Everyone pays for everyone else’s healthcare, whether it be insurance pools, Medicaid, CHIPS, Medicare, etc. In America, we just do it in an especially dumb, cruel, and expensive way because it makes some assholes a lot of money.


We do it that way so “we” can have lower taxes.

We is in quotes because various demographics/political tribes want to pass the hot potato.

The beauty of the health insurance system is it allows you to deliver differing qualities of healthcare to different voter groups.

For example, high voter participation groups like old people can get Medicare that pays providers more and hence more providers are available. And Medicaid for poor people on the other end that pays much less and has stricter rules on prior authorizations. And you can give Senators healthcare that pays providers more than other federal employees, and so on and so forth.

I actually find it impressive in some sense.


No, we do it that way because both political parties are bought and sold by the assholes who run insurance companies. They use this corruption to impose a private tax on everyone. No one in the US is saving money. We spend more than most wealthy country for worse outcomes.


The insurance companies are not that powerful. Pharmaceutical companies are far more profitable, as are healthcare software, other tech, doctor groups, hospital groups, etc. You may want to look into liability laws and tort reform for other big reasons for why healthcare in the US costs a lot.


Do you work in the industry or something? Yes, all of for profit healthcare is a monstrosity that should be abolished. Everyone I’ve ever met knows the first part of that and it does not excuse how awful health insurance companies are or all the terrible things they’ve done, both past and present. Tort reform has been tried on the state level and it has no impact. It’s just a canard trotted out by those who are trying to keep the human suffering money pump pumping.


No, I am just looking at the numbers.
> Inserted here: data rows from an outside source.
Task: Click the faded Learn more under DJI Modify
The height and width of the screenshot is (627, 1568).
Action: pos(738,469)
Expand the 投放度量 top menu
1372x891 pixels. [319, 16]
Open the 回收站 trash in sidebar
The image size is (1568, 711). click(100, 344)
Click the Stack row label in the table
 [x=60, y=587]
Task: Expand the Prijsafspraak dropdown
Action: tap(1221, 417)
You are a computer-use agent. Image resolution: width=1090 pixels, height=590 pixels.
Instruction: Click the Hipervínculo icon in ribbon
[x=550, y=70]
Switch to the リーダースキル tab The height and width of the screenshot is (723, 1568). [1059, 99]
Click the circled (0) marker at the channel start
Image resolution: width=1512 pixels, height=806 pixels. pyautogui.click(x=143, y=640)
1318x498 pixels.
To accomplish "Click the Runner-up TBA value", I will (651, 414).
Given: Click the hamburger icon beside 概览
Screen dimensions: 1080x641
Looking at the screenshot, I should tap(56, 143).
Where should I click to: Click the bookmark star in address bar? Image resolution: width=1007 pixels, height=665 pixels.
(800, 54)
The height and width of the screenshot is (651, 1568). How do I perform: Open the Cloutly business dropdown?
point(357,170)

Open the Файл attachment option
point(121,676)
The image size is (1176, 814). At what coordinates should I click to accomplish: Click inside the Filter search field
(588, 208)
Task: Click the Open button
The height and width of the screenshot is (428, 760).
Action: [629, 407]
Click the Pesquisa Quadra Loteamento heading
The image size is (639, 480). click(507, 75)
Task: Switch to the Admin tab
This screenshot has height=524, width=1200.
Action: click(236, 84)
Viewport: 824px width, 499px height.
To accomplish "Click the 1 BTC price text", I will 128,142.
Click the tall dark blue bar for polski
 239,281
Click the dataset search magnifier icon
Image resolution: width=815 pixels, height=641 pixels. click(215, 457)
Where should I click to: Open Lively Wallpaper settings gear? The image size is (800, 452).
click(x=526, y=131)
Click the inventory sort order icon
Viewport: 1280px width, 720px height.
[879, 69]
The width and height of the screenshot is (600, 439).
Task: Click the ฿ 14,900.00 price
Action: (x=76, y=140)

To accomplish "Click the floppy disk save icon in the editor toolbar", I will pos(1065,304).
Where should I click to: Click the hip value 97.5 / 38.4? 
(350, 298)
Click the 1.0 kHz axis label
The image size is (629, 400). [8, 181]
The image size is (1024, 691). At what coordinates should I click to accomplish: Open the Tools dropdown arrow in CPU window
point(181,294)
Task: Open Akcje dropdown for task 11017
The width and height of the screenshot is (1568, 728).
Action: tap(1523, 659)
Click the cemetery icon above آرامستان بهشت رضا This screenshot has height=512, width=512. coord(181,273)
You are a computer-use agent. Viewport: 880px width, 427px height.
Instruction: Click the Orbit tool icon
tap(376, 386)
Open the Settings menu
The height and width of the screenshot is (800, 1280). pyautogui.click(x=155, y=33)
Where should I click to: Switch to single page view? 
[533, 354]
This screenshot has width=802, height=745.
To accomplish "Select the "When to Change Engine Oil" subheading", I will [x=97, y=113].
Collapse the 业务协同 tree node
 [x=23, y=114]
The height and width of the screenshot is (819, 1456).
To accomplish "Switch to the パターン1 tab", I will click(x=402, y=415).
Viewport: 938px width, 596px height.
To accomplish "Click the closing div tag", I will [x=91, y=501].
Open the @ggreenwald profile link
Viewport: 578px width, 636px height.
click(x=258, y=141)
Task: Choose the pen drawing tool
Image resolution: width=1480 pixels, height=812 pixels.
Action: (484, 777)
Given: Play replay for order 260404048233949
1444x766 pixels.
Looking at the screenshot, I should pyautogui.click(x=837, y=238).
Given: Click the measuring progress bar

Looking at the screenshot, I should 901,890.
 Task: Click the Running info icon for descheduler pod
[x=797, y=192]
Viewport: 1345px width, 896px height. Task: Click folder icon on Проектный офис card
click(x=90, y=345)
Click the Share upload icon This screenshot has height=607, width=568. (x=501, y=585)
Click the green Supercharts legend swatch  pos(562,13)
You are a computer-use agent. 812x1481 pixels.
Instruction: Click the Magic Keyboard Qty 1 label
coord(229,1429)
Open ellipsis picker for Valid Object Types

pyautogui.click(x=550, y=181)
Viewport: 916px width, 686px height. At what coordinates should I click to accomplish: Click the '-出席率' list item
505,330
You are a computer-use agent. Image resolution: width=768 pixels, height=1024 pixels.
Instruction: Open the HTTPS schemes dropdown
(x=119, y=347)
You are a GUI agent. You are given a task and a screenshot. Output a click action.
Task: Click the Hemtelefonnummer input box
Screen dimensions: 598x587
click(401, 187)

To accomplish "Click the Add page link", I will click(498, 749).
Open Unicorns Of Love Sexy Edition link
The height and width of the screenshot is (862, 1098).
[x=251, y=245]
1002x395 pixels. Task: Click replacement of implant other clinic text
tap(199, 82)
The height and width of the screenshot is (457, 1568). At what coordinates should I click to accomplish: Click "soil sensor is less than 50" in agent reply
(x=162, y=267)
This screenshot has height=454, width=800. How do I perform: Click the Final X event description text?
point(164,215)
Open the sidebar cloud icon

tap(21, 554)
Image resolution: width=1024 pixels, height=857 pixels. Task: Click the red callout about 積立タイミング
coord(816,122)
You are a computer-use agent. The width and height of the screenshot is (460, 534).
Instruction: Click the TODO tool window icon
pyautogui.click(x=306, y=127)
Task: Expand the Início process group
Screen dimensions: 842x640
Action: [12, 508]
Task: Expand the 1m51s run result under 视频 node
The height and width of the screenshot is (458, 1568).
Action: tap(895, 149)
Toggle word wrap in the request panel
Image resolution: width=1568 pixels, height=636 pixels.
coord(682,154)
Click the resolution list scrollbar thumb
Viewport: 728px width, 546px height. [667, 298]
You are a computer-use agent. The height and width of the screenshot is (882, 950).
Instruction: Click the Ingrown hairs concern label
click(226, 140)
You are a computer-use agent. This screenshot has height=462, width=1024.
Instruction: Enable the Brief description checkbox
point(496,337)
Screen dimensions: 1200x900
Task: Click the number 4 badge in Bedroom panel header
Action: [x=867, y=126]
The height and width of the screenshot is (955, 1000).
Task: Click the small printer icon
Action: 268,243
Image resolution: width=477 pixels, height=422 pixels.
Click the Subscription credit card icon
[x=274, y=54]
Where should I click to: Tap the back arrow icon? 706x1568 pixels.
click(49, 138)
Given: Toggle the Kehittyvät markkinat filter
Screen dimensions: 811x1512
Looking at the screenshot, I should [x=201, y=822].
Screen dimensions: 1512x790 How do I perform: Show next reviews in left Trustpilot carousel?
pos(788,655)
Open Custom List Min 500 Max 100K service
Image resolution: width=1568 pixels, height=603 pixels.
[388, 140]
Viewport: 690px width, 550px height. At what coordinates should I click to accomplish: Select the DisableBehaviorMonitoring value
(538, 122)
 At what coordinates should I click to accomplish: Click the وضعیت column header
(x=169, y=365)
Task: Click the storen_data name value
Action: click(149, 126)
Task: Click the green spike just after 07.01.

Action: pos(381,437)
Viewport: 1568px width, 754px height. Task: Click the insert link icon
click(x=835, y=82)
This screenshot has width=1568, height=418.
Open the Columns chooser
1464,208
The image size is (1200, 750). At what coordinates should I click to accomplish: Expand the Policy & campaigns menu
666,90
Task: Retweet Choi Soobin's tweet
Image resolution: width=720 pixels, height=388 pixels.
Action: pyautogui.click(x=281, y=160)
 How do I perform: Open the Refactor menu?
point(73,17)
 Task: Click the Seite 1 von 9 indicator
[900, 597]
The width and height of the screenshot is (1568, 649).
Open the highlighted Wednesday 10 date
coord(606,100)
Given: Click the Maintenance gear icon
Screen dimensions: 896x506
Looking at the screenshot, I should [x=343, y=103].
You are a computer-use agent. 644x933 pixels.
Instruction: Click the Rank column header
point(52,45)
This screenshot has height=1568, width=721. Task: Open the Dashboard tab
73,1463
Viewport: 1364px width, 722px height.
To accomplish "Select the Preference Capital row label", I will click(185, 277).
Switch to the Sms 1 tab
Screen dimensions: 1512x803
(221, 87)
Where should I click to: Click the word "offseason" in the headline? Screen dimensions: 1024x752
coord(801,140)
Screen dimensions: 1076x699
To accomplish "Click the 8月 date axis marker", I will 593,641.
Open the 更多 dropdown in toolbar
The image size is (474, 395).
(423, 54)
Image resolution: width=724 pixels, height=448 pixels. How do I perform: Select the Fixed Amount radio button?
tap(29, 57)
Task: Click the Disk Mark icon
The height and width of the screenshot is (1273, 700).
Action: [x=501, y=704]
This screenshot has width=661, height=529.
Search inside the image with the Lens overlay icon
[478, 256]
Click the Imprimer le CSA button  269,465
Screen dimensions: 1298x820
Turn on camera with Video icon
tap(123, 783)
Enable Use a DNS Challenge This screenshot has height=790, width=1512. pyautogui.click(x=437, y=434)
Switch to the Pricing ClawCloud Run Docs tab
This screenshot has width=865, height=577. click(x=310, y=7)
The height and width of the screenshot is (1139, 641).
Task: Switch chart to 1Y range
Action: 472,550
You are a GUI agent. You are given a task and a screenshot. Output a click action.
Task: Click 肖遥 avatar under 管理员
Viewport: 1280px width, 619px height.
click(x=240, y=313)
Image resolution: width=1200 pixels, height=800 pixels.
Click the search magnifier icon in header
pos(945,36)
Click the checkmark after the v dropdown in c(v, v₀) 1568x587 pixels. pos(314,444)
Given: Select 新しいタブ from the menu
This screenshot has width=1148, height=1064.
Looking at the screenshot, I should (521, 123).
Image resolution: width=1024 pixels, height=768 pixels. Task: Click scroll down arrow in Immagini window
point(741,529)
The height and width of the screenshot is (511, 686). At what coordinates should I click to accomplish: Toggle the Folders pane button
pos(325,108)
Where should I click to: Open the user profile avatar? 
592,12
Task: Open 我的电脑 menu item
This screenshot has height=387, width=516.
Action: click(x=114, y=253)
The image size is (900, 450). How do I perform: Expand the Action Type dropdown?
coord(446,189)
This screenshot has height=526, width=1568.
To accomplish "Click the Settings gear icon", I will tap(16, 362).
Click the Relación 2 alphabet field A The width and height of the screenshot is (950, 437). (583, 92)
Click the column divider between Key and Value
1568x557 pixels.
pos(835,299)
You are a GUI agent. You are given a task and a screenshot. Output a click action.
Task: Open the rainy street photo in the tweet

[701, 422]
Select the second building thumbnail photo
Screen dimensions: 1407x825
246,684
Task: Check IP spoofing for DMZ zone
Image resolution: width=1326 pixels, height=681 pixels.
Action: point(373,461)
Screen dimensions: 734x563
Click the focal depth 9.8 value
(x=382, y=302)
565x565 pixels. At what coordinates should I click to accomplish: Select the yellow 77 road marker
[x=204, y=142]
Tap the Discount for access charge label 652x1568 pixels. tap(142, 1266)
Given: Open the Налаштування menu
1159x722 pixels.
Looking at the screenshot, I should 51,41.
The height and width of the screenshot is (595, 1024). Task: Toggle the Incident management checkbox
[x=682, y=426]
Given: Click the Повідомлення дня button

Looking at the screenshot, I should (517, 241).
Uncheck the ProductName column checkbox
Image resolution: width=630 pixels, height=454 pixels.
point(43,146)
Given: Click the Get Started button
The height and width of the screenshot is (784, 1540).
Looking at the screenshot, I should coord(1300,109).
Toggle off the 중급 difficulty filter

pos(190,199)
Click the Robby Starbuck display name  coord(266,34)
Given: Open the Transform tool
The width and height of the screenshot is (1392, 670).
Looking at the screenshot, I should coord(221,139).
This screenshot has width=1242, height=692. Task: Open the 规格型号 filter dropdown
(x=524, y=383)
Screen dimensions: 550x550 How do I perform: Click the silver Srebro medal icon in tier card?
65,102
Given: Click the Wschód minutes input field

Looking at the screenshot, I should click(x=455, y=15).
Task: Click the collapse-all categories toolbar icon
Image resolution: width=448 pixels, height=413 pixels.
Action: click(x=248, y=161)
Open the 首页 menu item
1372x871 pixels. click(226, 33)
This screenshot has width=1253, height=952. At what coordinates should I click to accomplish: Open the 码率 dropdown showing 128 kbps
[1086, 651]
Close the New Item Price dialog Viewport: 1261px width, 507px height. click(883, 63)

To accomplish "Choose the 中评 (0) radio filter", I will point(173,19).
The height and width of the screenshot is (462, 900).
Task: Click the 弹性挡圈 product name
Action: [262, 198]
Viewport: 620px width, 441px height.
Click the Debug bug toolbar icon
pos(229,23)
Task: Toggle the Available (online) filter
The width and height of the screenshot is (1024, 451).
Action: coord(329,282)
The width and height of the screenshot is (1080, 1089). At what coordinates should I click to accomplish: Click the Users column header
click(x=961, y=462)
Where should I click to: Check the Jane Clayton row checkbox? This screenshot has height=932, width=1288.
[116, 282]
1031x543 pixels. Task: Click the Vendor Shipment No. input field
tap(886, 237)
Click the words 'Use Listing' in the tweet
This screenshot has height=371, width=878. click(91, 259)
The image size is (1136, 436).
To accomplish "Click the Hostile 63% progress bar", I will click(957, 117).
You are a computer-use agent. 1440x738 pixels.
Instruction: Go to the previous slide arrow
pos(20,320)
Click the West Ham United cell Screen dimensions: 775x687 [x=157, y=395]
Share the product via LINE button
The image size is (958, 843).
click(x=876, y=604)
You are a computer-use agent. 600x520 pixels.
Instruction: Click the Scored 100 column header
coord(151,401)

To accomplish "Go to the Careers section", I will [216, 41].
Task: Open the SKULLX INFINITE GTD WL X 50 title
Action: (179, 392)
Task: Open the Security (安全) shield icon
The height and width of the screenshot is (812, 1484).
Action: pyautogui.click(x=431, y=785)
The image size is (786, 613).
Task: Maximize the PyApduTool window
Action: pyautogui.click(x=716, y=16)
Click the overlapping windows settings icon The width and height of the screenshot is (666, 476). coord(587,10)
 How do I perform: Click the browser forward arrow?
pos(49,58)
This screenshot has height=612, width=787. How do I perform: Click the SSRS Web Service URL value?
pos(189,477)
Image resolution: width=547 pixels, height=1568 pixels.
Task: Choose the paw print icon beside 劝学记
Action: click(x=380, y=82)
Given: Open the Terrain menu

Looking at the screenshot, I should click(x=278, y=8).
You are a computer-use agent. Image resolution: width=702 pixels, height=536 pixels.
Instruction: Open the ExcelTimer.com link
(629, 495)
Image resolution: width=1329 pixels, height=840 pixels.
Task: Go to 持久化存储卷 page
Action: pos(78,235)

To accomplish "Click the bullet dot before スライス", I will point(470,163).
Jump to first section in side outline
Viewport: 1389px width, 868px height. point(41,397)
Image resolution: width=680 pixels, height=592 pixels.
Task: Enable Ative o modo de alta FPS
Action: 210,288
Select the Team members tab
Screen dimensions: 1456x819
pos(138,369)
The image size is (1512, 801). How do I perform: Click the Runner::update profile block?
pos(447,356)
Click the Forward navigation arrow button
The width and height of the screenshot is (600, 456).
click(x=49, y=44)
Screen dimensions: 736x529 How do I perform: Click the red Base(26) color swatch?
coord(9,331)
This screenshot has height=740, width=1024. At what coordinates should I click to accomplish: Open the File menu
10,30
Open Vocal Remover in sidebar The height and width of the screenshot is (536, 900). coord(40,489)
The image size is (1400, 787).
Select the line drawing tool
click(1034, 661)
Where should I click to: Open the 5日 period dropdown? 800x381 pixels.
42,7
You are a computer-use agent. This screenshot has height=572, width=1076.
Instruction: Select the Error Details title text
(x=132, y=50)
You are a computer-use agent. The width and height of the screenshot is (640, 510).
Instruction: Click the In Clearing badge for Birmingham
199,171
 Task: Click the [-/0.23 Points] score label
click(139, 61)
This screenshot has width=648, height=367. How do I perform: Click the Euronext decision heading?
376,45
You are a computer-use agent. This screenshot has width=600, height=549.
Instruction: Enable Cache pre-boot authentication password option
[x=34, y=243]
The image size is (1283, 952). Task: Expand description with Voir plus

Typically, businesses with a lot of power have high profit margins (who wouldn’t want to earn more money?).


If I had to chose between making more money off screwing over an unemployed middle aged person seeking medical treatment or less money not doing that, I would choose the latter. As would most people, because they’re not depraved.


That's not true at all. No need to speculate, insurance companies are real. In fact, you're complaining about the fact that most people have already chosen the former. Is the medical industry really filled with depraved individuals? I suspect you're looking at this differently than them, and I'm interested to know where you think that disconnect might be.


Most people don’t work in the health insurance industry…? But the management of health insurance companies are almost certainly filled with depraved individuals. They’re repeatedly caught engaging in all kinds of evil and deceptive tactics to deny people necessary treatments, including those in quite desperate circumstances. The lower-levels? Who knows. Like a lot of other human suffering industries in the US, they probably just compartmentalize it away or are steered away from thinking about by the c-suite sociopaths who run them.


Life insurance doesnt apply to obamacare mecs.


The comment I replied to specific medical insurance.

When governments restrict insurers underwriting criteria, they are providing a subsidy from one subset of the population to another. I think those are best accounted for as taxes and government benefits.